With no end to the savage cuts being made by the current government, Chris Price tells CIO UK in a profile interview that mobile technology is crucial for cash strapped police forces to provide their service. Price has just completed a three-year contract as CIO for the UK second largest police for, West Midlands Police.

Prior to the existing government coming to power West Midlands Police expected to make savings of around £40m over a four-year period, however the coalition required a cut of over £126m. “That is a fair old chunk in anyone’s business,” Price says.

“How do we invest sensibly to reduce our cost to serve? Through the better use of technology and information, and we have done a lot of the heavy lifting through restructuring. For example, we no longer have 20 command units. What we are trying not to cut is people on the beat,” he said of the traditional Bobbies on the beat voters demand.

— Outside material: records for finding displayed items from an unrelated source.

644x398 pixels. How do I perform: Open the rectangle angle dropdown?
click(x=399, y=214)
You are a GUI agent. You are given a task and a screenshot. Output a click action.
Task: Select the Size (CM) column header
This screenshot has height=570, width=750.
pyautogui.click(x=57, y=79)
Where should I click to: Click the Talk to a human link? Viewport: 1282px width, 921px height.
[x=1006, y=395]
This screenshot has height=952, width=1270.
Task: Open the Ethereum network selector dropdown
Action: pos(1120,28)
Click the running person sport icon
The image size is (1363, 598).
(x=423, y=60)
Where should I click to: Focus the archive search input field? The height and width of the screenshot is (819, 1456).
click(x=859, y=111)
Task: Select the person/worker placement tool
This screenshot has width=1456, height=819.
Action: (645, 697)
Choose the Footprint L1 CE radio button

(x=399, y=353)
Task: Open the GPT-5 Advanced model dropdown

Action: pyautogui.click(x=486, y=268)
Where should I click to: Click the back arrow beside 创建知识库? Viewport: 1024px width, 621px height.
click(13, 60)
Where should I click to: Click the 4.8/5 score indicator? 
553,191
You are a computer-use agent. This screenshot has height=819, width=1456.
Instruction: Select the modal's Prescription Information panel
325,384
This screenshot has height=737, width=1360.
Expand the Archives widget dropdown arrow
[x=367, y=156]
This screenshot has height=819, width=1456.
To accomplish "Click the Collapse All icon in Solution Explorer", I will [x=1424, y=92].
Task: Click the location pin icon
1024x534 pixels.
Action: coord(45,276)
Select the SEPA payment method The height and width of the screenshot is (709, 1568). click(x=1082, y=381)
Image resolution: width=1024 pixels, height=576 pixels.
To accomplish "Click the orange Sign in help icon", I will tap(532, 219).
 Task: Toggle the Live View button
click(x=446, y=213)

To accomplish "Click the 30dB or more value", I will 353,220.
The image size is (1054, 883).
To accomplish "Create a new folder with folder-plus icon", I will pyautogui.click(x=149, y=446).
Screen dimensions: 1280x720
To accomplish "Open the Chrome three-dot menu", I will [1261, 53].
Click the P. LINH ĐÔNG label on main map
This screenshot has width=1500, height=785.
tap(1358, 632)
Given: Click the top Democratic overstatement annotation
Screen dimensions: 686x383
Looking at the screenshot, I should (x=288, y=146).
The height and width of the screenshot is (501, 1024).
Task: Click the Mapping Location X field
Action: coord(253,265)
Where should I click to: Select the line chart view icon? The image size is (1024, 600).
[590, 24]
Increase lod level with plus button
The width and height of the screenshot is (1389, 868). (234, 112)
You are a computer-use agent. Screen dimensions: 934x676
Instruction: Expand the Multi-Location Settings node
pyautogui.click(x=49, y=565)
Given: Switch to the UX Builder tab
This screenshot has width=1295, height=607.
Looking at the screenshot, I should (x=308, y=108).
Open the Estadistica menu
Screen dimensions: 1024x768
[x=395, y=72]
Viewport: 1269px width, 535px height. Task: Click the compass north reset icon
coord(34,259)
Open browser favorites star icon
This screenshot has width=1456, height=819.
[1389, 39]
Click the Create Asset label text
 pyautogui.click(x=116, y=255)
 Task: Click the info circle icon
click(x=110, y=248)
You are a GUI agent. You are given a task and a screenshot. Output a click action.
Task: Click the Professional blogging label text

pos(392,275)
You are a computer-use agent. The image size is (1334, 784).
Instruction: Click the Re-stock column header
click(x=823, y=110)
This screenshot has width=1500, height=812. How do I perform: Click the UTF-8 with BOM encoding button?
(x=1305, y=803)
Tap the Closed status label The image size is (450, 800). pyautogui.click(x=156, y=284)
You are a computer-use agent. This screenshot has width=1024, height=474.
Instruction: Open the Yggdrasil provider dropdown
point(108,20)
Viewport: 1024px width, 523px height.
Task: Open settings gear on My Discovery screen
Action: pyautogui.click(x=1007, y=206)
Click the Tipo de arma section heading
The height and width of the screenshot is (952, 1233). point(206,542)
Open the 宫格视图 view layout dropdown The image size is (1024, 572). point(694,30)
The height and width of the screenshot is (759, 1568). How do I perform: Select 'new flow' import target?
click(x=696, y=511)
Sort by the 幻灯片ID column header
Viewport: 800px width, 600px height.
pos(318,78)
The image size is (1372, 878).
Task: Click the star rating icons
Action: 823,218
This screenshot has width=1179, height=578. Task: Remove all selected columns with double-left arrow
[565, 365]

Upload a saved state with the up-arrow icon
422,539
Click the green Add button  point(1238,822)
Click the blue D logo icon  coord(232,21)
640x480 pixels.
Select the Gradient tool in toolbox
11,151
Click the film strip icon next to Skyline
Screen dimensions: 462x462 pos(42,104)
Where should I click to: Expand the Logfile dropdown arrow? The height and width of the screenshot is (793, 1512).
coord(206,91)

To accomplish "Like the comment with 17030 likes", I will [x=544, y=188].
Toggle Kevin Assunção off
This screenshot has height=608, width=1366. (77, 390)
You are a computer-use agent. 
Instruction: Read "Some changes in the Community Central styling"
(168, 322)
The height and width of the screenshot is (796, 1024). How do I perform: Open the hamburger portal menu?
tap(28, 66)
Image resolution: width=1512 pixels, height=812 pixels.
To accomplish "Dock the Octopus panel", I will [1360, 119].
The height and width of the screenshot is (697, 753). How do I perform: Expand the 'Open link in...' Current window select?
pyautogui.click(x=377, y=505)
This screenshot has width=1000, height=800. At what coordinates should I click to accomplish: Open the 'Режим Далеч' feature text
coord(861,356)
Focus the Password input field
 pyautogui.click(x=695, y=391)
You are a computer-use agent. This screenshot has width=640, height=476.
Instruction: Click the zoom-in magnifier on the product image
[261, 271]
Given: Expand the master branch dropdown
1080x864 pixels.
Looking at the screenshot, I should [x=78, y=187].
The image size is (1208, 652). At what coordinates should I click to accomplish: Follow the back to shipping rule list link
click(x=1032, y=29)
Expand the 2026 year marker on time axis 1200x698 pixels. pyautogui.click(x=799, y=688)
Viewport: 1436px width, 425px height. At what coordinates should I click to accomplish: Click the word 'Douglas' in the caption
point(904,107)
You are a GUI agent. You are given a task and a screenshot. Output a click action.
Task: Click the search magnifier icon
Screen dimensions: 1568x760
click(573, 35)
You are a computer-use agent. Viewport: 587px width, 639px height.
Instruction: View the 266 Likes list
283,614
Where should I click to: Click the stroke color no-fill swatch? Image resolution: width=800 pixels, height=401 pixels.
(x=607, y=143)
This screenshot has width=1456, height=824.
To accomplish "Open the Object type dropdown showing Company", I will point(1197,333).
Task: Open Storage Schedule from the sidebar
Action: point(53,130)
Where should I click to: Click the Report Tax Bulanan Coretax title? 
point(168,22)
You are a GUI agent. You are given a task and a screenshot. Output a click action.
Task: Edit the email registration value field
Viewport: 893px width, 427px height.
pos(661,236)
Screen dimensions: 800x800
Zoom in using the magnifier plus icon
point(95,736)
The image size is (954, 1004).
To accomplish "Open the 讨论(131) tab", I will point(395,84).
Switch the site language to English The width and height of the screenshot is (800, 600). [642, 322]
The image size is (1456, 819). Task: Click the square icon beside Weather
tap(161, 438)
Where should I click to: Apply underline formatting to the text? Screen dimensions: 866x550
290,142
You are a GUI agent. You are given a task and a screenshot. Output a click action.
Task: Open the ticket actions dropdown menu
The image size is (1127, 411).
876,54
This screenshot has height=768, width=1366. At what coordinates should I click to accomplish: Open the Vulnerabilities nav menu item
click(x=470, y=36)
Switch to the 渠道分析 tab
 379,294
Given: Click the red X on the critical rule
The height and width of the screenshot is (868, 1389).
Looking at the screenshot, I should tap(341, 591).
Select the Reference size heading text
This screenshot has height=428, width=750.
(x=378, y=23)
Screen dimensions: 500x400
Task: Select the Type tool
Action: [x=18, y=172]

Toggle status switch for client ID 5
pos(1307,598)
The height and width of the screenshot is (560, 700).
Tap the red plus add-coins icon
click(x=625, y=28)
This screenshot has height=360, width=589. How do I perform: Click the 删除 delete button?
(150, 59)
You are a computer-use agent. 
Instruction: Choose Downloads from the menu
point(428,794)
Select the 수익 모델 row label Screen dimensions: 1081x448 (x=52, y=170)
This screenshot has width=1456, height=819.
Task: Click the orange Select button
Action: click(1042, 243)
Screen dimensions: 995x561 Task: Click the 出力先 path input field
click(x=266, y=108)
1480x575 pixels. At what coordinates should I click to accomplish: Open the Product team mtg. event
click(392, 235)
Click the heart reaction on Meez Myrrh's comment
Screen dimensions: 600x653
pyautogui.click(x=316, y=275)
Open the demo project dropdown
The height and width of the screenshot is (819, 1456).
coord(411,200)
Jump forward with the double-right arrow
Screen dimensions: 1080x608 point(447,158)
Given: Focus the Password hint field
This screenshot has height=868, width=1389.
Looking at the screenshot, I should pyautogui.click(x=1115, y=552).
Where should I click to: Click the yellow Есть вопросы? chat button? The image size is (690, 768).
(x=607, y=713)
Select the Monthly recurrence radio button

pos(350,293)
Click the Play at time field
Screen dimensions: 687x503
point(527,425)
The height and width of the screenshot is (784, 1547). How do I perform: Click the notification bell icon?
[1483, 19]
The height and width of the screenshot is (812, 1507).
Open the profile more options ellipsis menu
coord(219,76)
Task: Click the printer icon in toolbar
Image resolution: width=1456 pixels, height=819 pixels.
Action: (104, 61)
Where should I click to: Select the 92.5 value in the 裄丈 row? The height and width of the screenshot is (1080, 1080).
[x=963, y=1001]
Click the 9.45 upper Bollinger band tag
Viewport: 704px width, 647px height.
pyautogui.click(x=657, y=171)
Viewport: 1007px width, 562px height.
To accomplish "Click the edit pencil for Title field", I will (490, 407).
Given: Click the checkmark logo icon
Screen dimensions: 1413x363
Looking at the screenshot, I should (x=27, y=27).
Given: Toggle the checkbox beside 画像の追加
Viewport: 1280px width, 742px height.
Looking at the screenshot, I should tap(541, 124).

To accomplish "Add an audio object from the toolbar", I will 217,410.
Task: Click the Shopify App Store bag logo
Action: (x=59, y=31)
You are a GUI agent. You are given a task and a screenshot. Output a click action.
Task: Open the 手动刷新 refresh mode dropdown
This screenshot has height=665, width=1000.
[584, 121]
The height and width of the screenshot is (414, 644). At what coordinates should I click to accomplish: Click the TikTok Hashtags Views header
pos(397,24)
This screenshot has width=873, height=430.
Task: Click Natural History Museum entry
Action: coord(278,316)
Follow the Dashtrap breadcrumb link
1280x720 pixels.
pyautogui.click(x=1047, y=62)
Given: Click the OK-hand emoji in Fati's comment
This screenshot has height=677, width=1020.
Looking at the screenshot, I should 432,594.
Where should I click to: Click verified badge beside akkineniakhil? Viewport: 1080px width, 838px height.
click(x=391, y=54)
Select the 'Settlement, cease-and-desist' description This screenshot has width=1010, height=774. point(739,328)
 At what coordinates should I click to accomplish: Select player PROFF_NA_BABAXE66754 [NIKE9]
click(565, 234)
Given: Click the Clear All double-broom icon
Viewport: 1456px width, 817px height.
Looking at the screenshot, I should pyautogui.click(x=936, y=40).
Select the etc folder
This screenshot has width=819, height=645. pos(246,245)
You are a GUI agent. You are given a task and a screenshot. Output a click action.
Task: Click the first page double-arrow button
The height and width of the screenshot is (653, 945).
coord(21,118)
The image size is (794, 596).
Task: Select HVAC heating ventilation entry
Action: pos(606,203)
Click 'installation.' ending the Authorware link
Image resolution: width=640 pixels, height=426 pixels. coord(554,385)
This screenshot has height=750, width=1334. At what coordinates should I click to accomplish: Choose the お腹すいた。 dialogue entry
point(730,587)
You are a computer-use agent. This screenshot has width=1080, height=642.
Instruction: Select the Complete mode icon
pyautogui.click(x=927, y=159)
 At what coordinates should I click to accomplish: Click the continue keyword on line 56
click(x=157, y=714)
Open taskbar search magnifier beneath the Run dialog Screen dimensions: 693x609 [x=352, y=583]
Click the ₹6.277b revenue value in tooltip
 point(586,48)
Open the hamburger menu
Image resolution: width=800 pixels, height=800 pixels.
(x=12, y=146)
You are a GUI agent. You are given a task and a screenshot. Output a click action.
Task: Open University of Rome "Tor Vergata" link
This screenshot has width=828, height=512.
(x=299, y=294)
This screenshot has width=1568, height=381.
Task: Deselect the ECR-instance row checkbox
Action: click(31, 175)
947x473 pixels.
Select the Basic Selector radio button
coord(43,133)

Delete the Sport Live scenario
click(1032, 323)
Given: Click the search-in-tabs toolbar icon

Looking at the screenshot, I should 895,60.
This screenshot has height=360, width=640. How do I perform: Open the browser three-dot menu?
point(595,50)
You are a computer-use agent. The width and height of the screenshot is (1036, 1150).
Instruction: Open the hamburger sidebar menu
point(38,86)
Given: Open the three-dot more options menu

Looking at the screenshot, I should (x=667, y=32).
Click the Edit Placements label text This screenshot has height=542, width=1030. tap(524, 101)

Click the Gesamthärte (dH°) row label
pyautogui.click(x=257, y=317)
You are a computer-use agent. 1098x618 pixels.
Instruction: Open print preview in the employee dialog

But at the end of his contract, Price is honest, there is still a great deal more to do within policing and police technology in particular. “There are tremendous challenges. The forces are very traditional in the way they do things. Some practices are from the dim and distant past. But, they are very interested in change,” he says of the new reality of policing.

“If you were building police technology today you wouldn’t build it that way,” Price argues; a common mantra of CIOs that have inherited major infrastructure legacy and practices.

As well as reducing the number of legacy systems, Price has been focusing on how technology, in particular mobile technology, can improve local policing. “Police officers have what I call an elastic band that means they continually go from and return to the police station to access systems. So how do we mobilise the information they need? We are still paper-driven, and that leads to huge inefficiencies with data quality, so we need much more single point of entry information. And we need to surface that information at the point of use so that we are mobilising the police station experience. But some of that information cannot be seen on the street.

“A beat officer comes in and has a briefing and is told there are people the police want to ‘meet’. Why can’t we make that available on mobiles?”